Prezzi del petrolio in calo nei mercati internazionali. Il future sul Brent cede lo 0,653% e si riporta a 68,51 dollari al barile, mentre il derivato sul WTI passa di mano a 65,12 dollari con una flessione dello 0,77 per cento. Il Brent ripiega dai recenti allunghi a 69,95 dollari al barile, anche il WTI ripiega dai massimi di ieri a 66,76 dollari.

Nonostante la tendenza a muoversi in direzione opposta, anche il Dollar Index ripiega e cede lo 0,37% in queste ore.

Va ricordato che ieri le scorte settimanali Usa dell'EIA hanno mostrato un calo degli stock di greggio di quasi 8 milioni di barili, ben superiore alle attese. Gli allunghi che ne sono seguiti potrebbero ora avere ceduto il posto a prese di beneficio e riposizionamenti.
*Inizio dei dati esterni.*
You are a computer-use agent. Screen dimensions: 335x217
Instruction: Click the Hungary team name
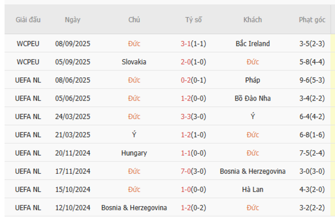[134, 153]
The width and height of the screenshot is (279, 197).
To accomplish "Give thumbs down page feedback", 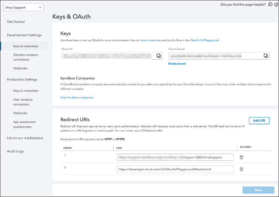I will click(276, 5).
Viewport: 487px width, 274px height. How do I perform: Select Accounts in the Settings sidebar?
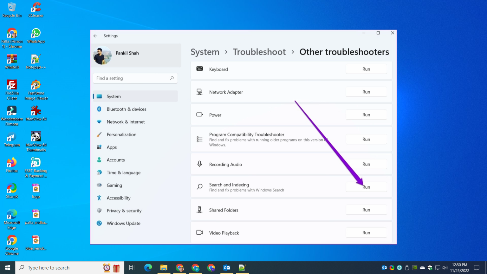pyautogui.click(x=116, y=160)
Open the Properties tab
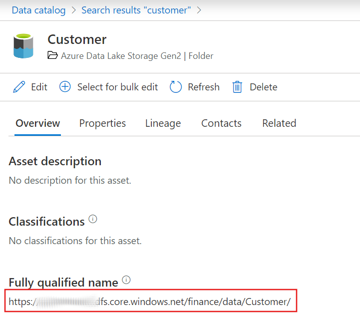The height and width of the screenshot is (316, 360). 102,123
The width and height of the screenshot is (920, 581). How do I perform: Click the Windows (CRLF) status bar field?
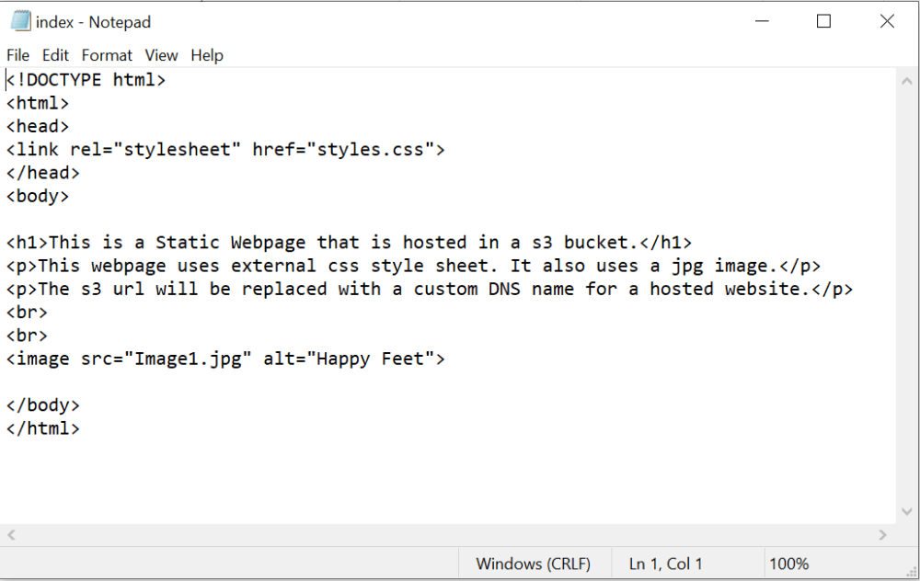533,564
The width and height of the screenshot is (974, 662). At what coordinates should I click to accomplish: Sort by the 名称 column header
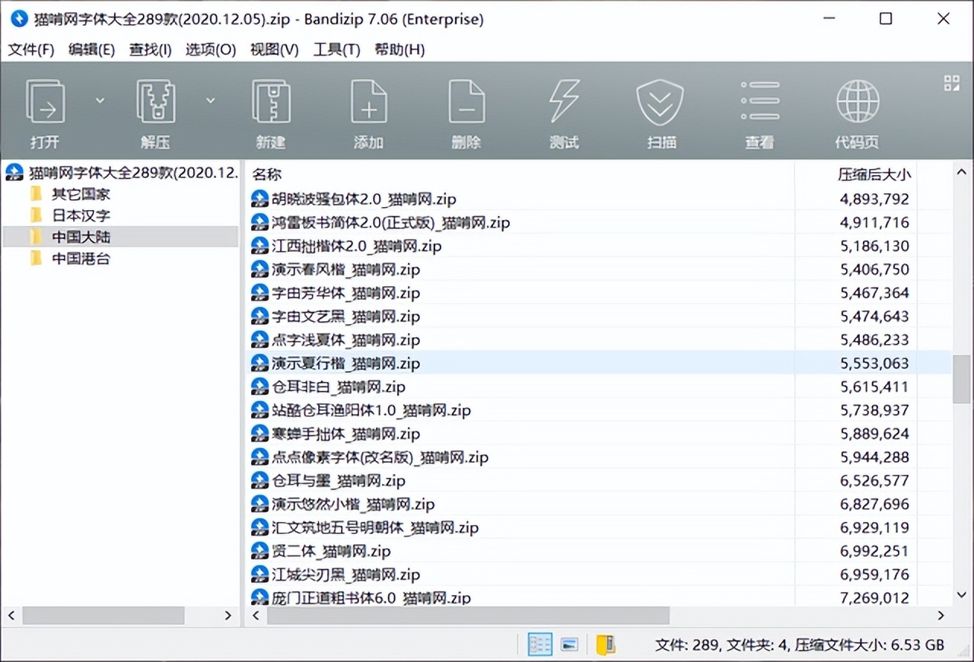tap(267, 174)
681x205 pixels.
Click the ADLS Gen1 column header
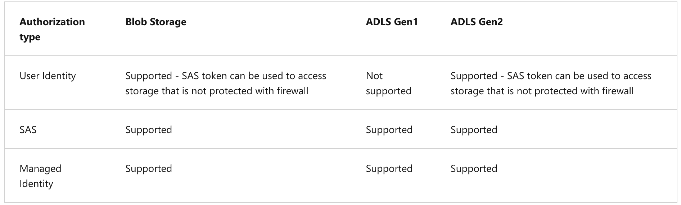tap(392, 22)
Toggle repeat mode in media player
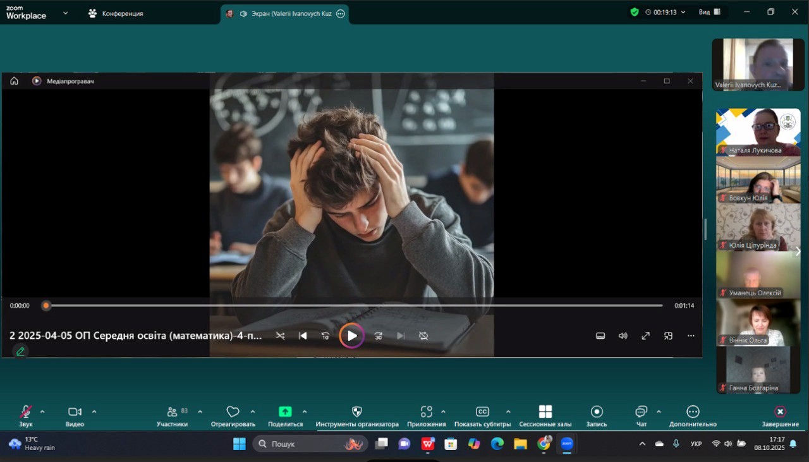The height and width of the screenshot is (462, 809). [x=423, y=336]
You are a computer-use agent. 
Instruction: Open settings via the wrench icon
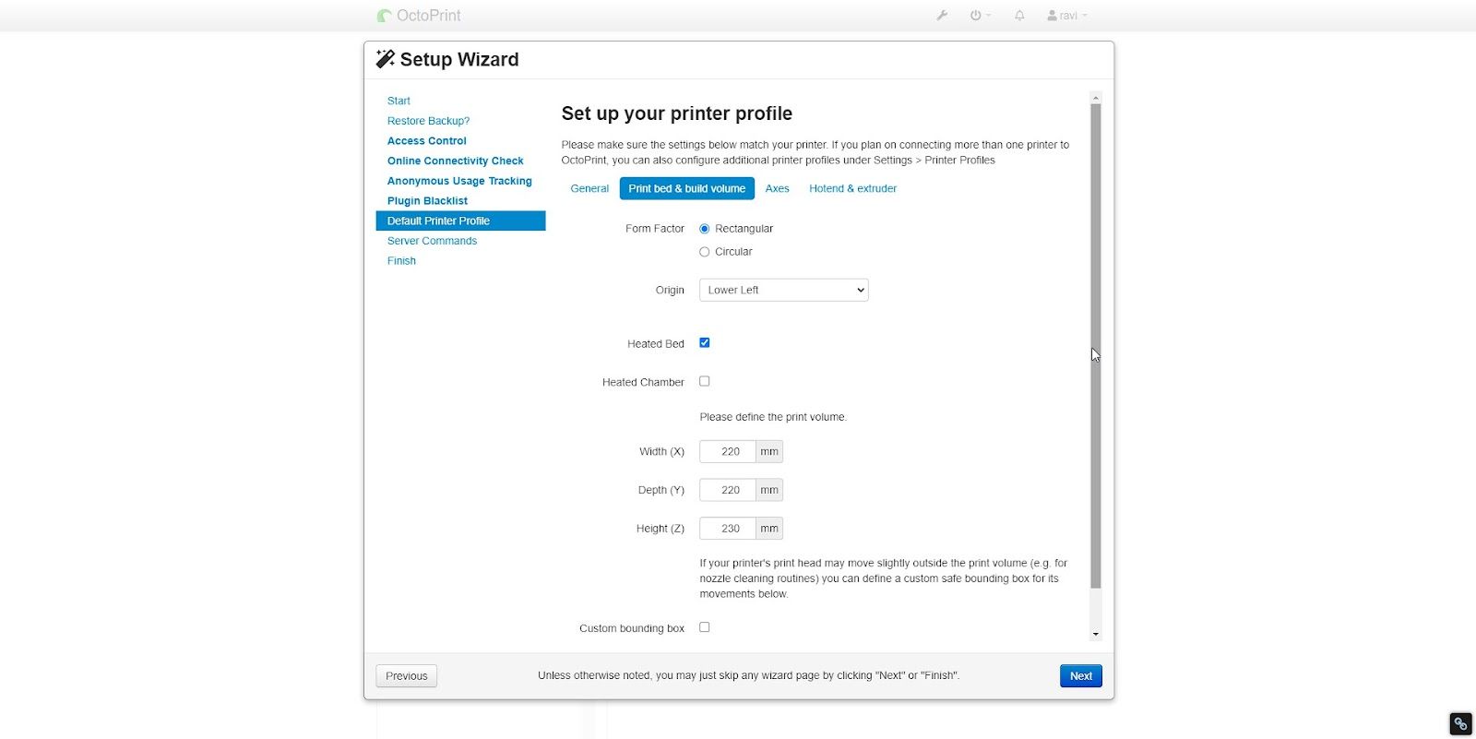click(942, 16)
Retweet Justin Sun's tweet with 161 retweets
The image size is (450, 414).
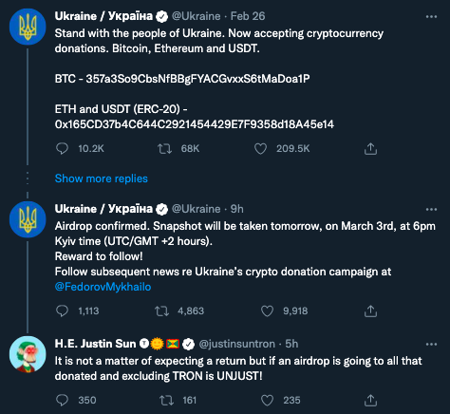pyautogui.click(x=166, y=401)
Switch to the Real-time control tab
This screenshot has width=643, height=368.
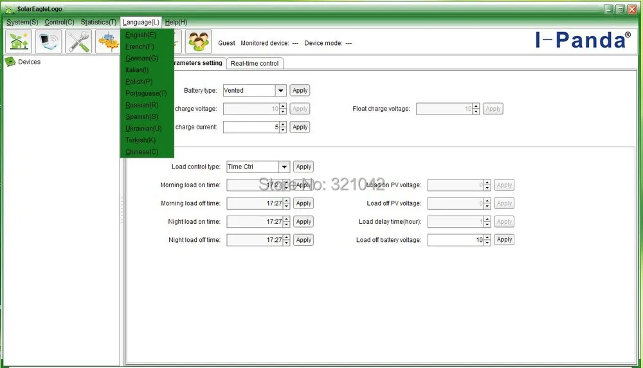click(255, 63)
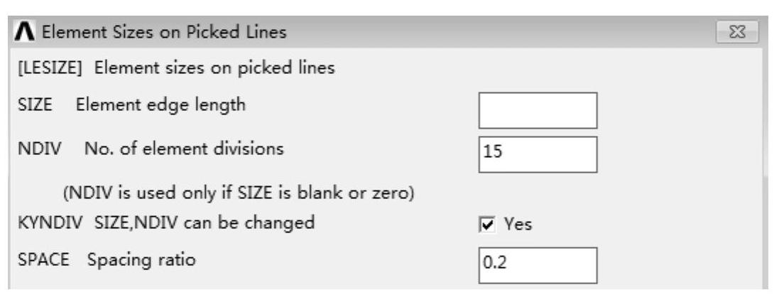Click the Yes label beside the checkbox
779x300 pixels.
coord(518,225)
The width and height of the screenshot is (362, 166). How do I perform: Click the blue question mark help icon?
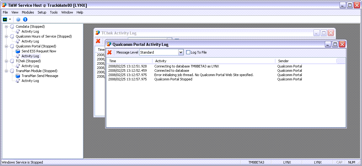pos(18,19)
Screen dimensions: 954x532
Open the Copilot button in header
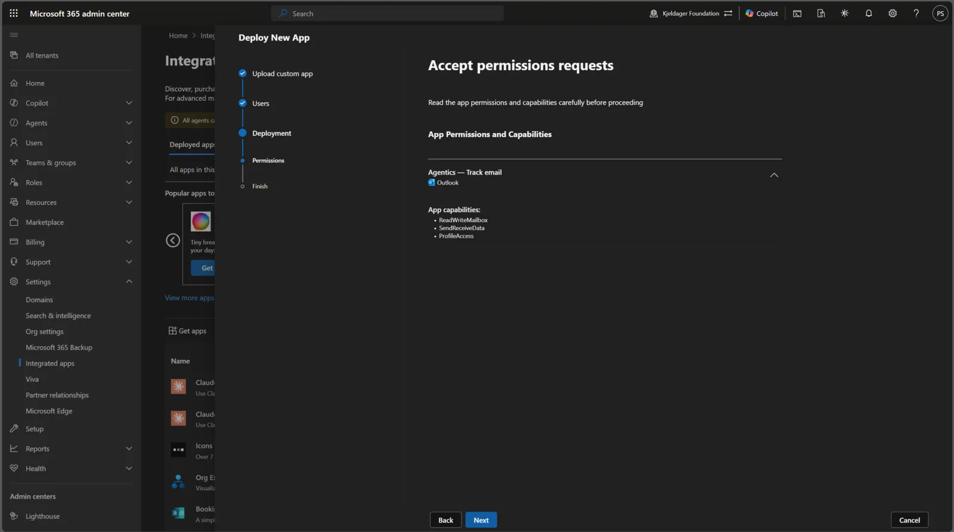[x=762, y=13]
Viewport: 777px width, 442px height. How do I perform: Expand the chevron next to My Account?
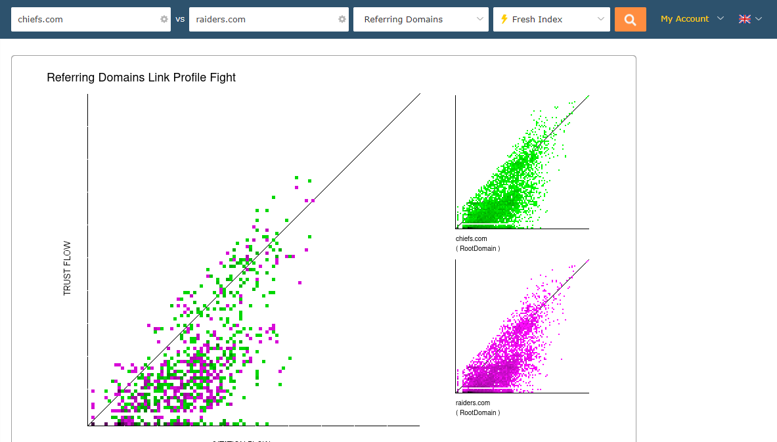tap(721, 18)
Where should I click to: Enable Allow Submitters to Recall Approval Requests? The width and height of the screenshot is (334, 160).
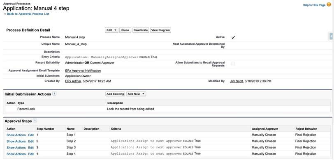[233, 63]
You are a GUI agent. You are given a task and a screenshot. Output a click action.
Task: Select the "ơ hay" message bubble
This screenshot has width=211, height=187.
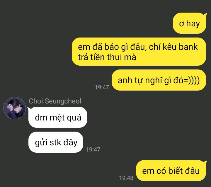pyautogui.click(x=190, y=23)
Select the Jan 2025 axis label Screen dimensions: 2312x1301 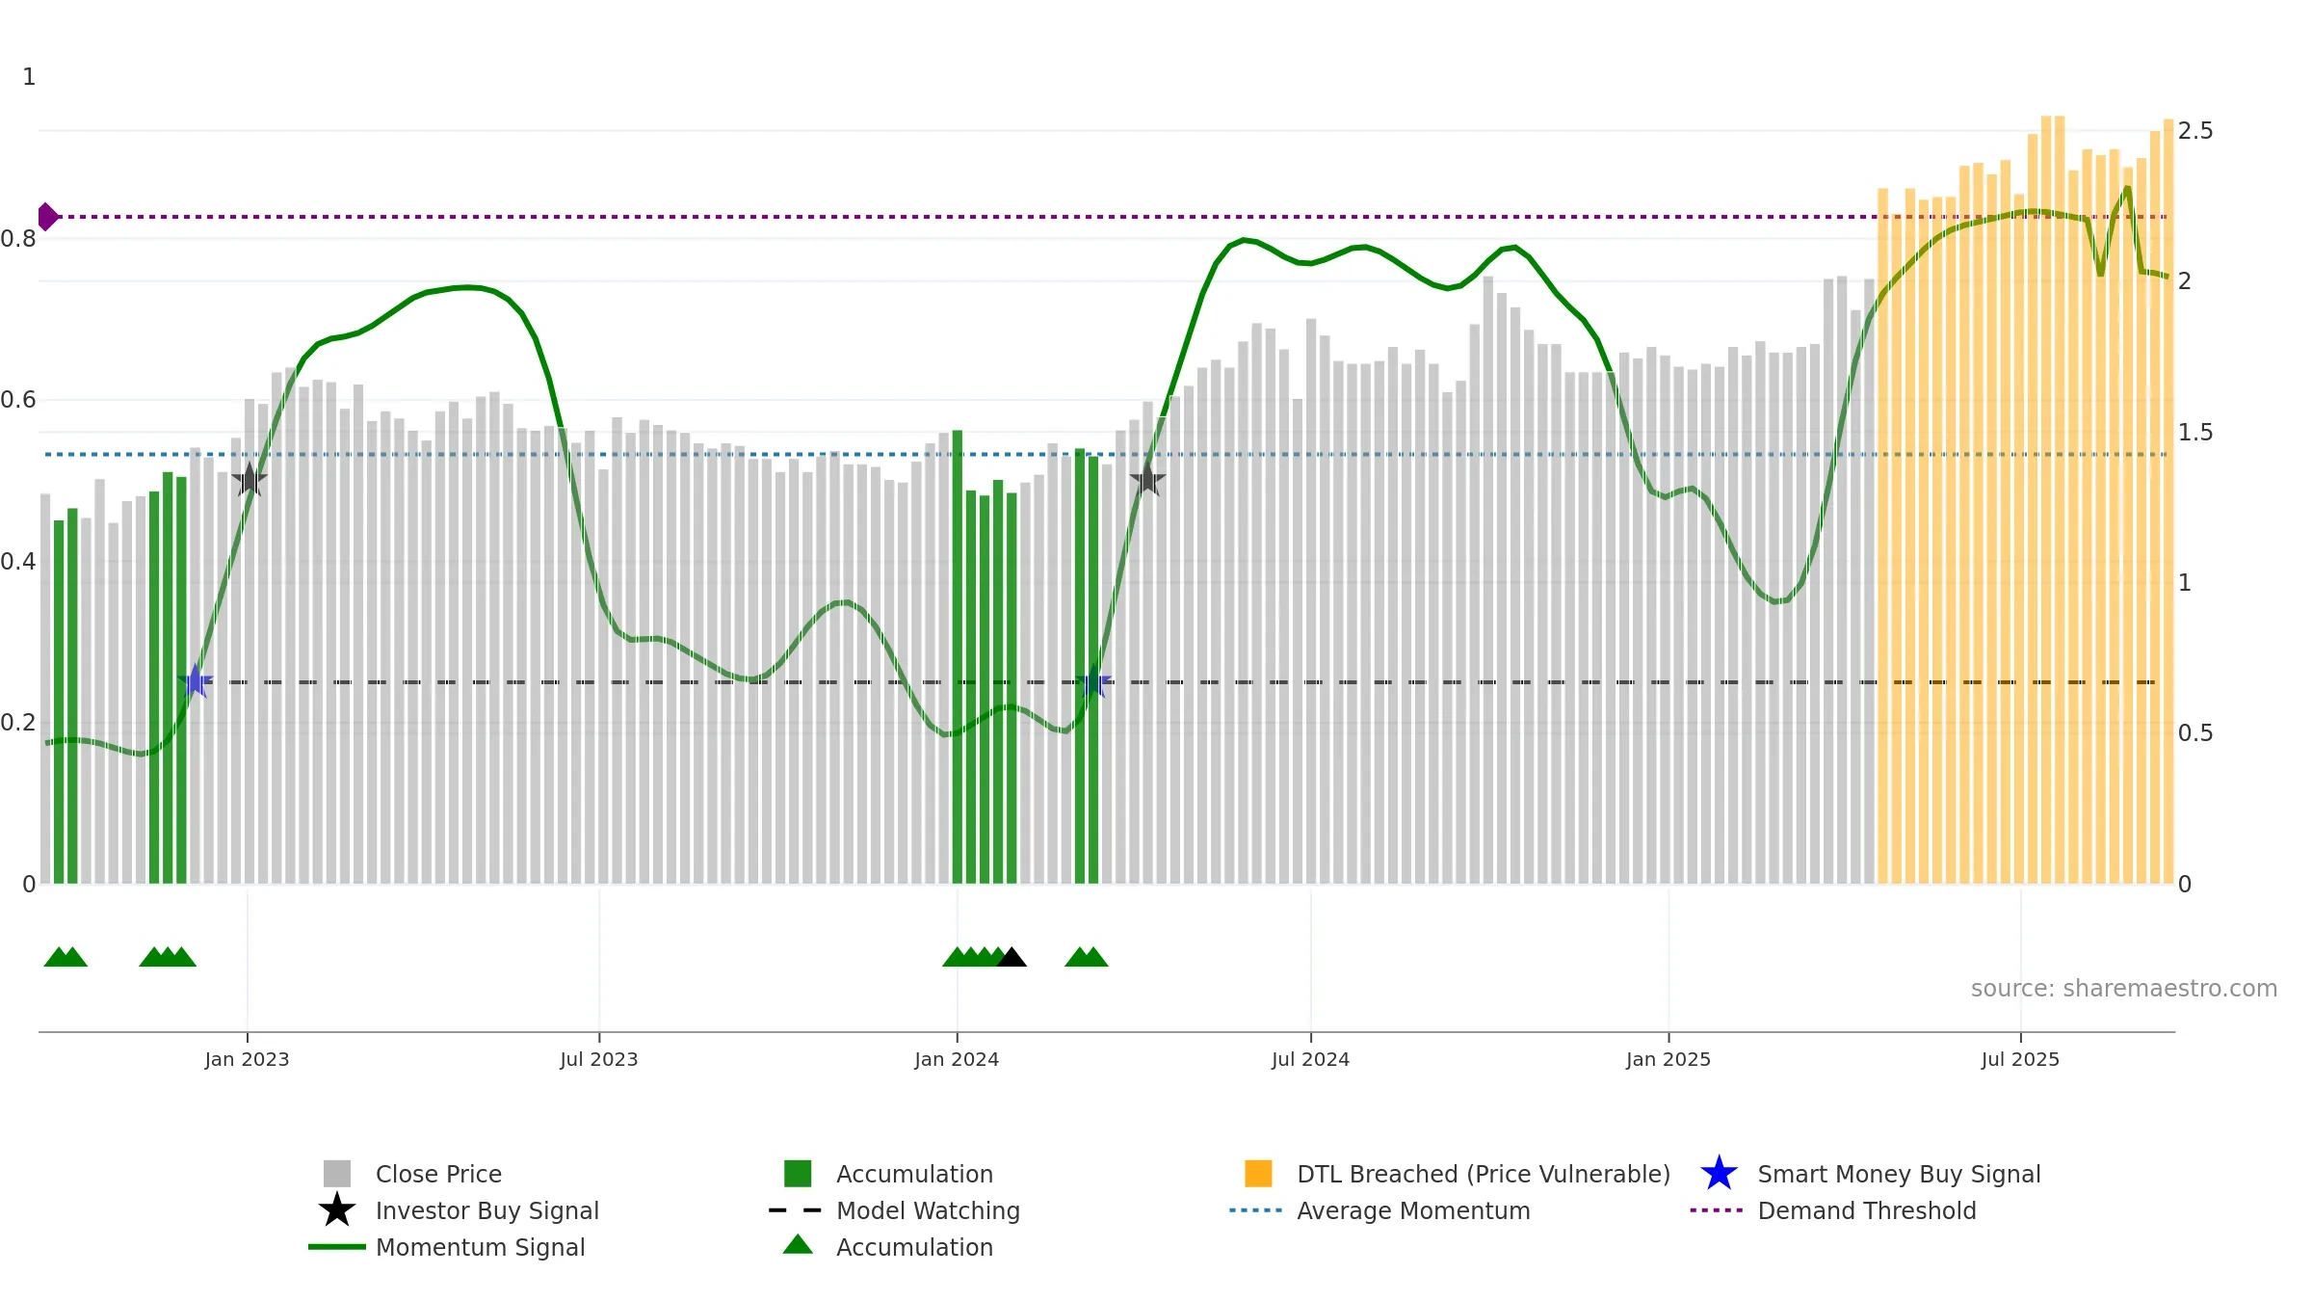1668,1059
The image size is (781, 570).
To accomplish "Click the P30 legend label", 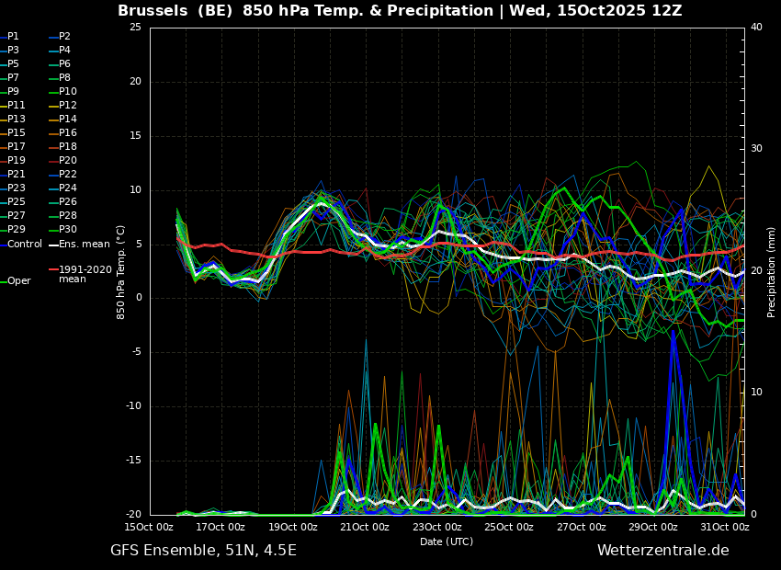I will pyautogui.click(x=68, y=229).
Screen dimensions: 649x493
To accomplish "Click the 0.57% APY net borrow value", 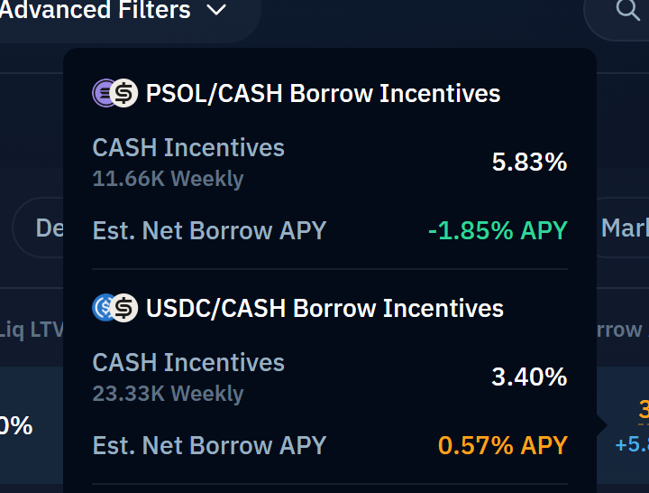I will [503, 445].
Anche oggi dall'economia USA sono giunti segnali positivi sul fronte del lavoro, ma i mercati tengono d'occhio anche l'evoluzione della pandemia che è uno dei driver principali dei prezzi e della domanda. L

'apertura dell'Amministrazione Biden alla condivisione delle licenze del Big Pharma sui vaccini anti-covid invia un buon segnale per il mondo su questo fronte, ma senza i più complessi trasferimenti di know how difficilmente si potrà allargare realmente la filiera e fornire un soccorso davvero efficace a focolai globali drammatici come l'India e il Brasile.